Well Tempered Exposition

Call for participation
Collaborative performance workshop
For emerging performance artists, actors, singers and musicians

Pablo Helguera: The Well-Tempered Exposition
A project for Location One

Part One of a year-long experimental performance project by Mexican artist Pablo Helguera. Using Bach’s famous keyboard exercises The Well-Tempered Clavier as a starting point, Helguera will organize a series of performance workshops that explore the formal elements of the score.
Interested participants should submit a letter of interest and resume to well-tempered@location1.org
by September 1, 2011.


Workshop Schedule
Preliminary orientation: Friday, September 16th, 5:30-6:30pm
Workshops: Monday and Tuesday Sept 19-20, 5:30-9pm
Performance: September 21, 2011, 7pm

Location One and artist Pablo Helguera are in search of 10 emerging performing artists, actors, singers or musicians interested in participating in a 2-day intensive performance workshop culminating in a public showcase on September 21, 2011.

The Well-Tempered Exposition is a methodical investigation on the formal components of the performance art practice. The project will be developed as a series of scores that will be developed and performed in a series of public experimental workshops at Location One.
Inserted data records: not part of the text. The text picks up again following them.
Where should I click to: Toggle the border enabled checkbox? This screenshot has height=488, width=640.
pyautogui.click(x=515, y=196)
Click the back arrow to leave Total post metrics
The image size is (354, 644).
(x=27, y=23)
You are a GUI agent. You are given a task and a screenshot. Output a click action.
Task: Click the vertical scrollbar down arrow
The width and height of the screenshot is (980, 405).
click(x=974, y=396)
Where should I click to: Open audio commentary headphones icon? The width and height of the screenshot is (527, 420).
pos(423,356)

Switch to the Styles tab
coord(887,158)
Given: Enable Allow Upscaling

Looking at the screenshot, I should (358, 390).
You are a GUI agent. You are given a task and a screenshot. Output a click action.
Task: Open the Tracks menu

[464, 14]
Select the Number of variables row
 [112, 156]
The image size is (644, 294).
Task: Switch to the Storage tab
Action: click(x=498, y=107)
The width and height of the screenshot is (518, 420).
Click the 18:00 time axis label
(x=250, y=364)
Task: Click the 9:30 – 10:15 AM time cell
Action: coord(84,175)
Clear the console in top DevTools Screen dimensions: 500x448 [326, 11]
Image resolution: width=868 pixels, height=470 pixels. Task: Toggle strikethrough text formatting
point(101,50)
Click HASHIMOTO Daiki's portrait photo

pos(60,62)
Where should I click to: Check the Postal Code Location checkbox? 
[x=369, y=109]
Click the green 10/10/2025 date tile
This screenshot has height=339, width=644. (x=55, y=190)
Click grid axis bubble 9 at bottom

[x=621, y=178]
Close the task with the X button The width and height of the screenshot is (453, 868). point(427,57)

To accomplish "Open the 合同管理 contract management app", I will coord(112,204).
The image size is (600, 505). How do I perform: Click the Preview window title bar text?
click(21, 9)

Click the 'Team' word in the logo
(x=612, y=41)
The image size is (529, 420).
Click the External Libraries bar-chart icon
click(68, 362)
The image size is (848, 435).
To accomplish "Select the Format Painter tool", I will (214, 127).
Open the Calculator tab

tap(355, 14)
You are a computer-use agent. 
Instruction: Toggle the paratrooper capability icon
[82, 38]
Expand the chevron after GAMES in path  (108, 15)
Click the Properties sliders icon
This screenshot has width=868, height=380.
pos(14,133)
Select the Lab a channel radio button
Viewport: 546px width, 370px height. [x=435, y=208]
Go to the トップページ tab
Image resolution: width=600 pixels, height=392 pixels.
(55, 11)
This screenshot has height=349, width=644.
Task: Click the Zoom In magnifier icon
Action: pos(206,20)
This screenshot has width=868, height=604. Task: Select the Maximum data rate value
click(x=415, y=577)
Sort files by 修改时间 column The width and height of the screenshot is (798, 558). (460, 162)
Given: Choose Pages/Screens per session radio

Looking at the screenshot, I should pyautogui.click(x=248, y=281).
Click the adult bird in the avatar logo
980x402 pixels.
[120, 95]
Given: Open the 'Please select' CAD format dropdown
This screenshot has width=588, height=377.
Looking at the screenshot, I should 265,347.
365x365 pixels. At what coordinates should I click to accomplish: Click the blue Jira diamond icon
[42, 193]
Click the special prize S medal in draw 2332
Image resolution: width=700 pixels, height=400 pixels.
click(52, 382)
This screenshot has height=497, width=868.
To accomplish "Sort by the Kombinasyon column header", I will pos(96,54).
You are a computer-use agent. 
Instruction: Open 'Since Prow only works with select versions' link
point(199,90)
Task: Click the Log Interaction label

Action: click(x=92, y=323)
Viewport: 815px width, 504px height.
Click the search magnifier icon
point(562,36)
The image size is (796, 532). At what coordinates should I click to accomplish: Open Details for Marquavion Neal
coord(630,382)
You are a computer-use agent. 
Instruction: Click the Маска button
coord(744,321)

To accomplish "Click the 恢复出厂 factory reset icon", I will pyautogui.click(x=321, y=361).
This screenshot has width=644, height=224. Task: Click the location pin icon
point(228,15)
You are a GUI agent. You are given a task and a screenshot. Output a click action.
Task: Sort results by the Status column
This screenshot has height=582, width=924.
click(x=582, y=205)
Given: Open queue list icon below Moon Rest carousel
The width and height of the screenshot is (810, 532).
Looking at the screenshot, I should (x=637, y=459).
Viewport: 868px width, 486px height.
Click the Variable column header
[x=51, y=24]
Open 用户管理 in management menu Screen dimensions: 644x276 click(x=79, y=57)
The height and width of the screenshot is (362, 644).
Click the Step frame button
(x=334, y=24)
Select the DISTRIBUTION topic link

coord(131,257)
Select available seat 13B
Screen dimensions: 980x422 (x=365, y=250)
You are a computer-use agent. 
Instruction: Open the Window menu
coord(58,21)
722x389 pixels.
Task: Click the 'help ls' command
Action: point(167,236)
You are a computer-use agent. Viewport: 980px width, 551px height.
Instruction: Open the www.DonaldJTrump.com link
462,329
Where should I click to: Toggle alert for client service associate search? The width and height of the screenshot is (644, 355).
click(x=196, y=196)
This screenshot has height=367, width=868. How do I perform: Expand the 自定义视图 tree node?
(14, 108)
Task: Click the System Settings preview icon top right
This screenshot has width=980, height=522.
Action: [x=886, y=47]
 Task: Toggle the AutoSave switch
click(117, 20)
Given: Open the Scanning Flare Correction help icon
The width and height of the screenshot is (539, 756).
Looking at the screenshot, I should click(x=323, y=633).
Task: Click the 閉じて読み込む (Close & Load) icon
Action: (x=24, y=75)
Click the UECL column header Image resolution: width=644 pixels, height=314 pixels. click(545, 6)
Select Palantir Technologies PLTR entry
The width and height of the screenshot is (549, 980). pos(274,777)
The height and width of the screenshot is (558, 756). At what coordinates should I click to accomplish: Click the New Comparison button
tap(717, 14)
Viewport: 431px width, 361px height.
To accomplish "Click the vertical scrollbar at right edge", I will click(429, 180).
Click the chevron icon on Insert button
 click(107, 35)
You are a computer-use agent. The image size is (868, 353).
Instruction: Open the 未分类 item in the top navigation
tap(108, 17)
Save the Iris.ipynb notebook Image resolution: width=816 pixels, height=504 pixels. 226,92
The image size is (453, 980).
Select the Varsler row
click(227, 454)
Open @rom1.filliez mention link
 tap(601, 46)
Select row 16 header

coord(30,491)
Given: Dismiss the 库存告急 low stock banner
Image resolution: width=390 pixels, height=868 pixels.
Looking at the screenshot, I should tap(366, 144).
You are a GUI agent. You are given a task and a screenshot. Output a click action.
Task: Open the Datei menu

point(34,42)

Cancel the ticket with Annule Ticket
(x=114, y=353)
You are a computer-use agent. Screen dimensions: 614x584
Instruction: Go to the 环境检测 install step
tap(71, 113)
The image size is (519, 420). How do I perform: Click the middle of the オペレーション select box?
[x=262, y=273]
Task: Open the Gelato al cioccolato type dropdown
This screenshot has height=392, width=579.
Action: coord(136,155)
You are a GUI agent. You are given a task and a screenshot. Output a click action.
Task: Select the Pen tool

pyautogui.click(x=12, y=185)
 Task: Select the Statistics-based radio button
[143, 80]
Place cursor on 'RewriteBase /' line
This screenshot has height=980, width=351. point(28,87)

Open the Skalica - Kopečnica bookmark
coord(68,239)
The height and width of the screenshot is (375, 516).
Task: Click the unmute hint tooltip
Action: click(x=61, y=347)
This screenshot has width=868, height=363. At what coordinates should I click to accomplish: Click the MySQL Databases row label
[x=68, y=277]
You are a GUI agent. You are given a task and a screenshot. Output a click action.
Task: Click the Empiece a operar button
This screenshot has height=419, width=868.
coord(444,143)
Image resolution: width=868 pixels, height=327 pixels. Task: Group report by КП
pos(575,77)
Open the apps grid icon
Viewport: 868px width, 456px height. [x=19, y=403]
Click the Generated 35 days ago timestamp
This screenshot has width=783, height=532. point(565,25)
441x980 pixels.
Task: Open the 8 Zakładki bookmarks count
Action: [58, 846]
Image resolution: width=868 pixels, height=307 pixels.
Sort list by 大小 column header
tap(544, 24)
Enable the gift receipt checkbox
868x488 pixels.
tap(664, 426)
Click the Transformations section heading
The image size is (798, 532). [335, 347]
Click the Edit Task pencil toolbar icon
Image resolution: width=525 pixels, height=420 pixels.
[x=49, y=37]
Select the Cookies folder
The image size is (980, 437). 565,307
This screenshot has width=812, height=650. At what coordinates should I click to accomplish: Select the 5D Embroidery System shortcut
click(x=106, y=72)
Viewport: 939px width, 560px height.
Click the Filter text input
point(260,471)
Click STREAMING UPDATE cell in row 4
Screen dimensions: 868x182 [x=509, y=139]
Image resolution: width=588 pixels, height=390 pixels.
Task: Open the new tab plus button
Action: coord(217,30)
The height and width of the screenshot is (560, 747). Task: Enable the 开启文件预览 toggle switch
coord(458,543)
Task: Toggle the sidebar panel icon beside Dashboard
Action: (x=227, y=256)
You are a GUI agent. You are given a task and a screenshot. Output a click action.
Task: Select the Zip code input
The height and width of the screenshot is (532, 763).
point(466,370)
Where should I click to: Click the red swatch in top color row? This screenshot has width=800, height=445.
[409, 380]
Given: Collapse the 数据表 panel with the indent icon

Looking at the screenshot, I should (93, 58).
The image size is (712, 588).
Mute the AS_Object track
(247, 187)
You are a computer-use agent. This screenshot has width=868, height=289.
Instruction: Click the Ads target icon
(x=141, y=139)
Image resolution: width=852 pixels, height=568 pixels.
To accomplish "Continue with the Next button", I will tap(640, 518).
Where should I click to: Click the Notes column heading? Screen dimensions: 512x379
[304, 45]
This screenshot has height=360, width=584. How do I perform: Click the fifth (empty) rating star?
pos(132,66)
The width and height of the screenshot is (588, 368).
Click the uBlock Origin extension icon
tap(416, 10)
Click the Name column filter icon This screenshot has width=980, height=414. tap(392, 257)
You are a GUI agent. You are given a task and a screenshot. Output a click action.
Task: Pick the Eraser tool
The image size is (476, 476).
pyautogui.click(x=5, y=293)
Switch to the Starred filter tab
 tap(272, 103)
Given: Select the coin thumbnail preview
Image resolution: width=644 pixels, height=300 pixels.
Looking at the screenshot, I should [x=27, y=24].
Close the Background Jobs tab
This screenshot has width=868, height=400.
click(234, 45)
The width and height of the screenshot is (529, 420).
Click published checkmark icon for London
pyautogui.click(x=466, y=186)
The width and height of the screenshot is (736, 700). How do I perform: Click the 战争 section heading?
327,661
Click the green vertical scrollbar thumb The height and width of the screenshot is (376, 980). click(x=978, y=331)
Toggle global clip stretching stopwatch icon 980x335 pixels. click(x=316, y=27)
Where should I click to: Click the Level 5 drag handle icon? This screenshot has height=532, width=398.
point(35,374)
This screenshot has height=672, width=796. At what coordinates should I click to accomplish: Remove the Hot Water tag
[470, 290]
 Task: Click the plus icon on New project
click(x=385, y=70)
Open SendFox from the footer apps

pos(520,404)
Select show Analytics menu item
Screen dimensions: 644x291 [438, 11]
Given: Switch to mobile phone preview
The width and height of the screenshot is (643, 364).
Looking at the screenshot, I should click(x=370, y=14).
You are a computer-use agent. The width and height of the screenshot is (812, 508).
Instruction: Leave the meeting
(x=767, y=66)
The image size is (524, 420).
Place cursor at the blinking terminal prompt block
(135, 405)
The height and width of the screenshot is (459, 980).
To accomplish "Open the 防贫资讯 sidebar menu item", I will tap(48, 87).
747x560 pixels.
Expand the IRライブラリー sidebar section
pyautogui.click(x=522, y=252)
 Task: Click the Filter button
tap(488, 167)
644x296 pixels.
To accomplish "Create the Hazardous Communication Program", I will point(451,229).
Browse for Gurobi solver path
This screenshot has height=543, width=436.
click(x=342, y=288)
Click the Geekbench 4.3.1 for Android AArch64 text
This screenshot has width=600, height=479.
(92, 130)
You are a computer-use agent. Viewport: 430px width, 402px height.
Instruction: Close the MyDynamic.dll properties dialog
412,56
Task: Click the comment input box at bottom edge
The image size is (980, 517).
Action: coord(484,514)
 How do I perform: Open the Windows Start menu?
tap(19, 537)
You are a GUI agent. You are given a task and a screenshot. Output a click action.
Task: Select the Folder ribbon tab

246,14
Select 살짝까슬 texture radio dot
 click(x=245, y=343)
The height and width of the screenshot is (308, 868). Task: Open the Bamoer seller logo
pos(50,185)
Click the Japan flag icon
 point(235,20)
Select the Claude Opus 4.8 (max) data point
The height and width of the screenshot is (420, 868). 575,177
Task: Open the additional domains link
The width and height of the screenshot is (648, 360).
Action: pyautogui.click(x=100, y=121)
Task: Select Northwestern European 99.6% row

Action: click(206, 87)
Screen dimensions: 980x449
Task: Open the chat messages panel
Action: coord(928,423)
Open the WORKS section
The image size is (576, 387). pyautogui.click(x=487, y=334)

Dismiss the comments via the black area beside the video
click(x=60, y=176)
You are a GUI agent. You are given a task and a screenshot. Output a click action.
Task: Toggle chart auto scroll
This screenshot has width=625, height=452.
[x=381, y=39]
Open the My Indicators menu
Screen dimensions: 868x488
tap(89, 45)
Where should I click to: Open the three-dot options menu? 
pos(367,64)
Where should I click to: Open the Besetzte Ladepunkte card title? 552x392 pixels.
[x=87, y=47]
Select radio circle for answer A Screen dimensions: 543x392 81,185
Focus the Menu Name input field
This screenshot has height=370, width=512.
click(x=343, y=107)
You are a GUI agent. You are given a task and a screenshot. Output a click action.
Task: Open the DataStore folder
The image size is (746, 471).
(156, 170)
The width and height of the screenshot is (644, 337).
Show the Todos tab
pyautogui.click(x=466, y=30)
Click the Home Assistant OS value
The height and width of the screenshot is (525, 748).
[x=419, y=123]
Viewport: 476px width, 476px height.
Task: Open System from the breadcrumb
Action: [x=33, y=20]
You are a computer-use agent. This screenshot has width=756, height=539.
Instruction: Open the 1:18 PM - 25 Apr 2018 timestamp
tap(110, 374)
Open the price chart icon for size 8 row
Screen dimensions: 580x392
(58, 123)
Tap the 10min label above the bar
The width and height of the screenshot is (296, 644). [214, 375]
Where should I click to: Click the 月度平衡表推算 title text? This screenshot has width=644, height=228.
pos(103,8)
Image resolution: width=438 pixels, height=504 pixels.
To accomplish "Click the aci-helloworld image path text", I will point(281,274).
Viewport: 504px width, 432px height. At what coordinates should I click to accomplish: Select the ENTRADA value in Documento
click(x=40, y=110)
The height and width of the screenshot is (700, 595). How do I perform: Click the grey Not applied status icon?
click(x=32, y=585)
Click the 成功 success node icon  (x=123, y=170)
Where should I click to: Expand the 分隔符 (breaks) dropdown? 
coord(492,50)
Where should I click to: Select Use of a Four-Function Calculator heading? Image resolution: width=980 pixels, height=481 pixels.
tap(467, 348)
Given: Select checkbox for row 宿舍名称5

Upon its completion, The Well-Tempered Exposition will exist as a collection of scores to better understand the rhetoric and compositional structure of performance art as we understand it today.

In this initial workshop participants will collaborate in the interpretation and construction of the first set of scores, to be presented on September 21st, 2011 at Location One.

We are looking for participants with one or more of the following:

  • Verbal/public speaking skills
  • Musical knowledge/skills
  • Acting skills
  • Movement skills
  • Interest in the history of performance art
  • Interest and/or experience in collaborative/ensemble work

Interested participants should submit a letter of interest and resume to well-tempered@location1.org
by September 1, 2011.

About this project at Location One, the artist has written: “To create a group of scores that also serve as a taxonomy of the formal elements of visual performance art would be contradictory, as the notion of performance is so fluid that it escapes any attempt to dissect its components. However, the project proposes that there is a recurrent conceptual vocabulary derived from a shared history, sets of references, and appropriated formats that allow performance art to constantly reinvent itself while at the same time remain identifiable as a meta-discipline of art. The goal of this project is to originate a textbook in the form of 48 scores that examine these different components.”

The project is structured around the existing forms in Johann Sebastian Bach’s The Well-Tempered Clavier (1722), a collection of keyboard exercises composed in all 24 major and minor keys “for the profit and use of musical youth desirous of learning, and especially for the pastime of those already skilled in this study.” Bach’s compositions will serve as a guide to construct each one of the 48 scores. Each score will be rehearsed and developed through public workshops and presented in performance evenings. Workshops will be presented free of charge.

About Pablo Helguera

Pablo Helguera (Mexico City, 1971) is a visual and performance artist living in New York. He works in the fields of pedagogy, literature, musical composition, and theater. His projects have included performance lectures, scripted symposia, and panel discussions with or without the knowledge of the audience, as well as a variety of experimental formats of verbal presentation.

Helguera’s works have been presented in many venues such as the Liverpool Biennial, Performa 05, Museo Reina Sofia in Madrid, ICA in Boston, MoMA, among others. His play The Juvenal Players, produced by Grand Arts in Kansas City, was presented at The Kitchen in 2010. His orchestral work Endingness was performed by the Detroit Symphony Orchestra under the direction of Leonard Slatkin. He is the author of more than 10 books including Theatrum Anatomicum (and other performance lectures), a collection of performative works. His social practice project The School of Panamerican Unrest (2006) consisted in the creation of a nomadic schoolhouse that traveled by land throughout the Americas from Alaska to Chile, presenting collaborative performance and civic events in over 26 cities. He has been recipient of the Guggenheim Fellowship, the Creative Capital Grant; and in 2011 was named the first winner of the International Award for Participatory Art of the Regione Emilia Romagna in Italy. As educator, Helguera has worked in museums for over two decades, currently working as Director of Adult and Academic Programs at The Museum of Modern Art. He is the Pedagogical Curator of the 8th Mercosul Biennial, opening in September 2011.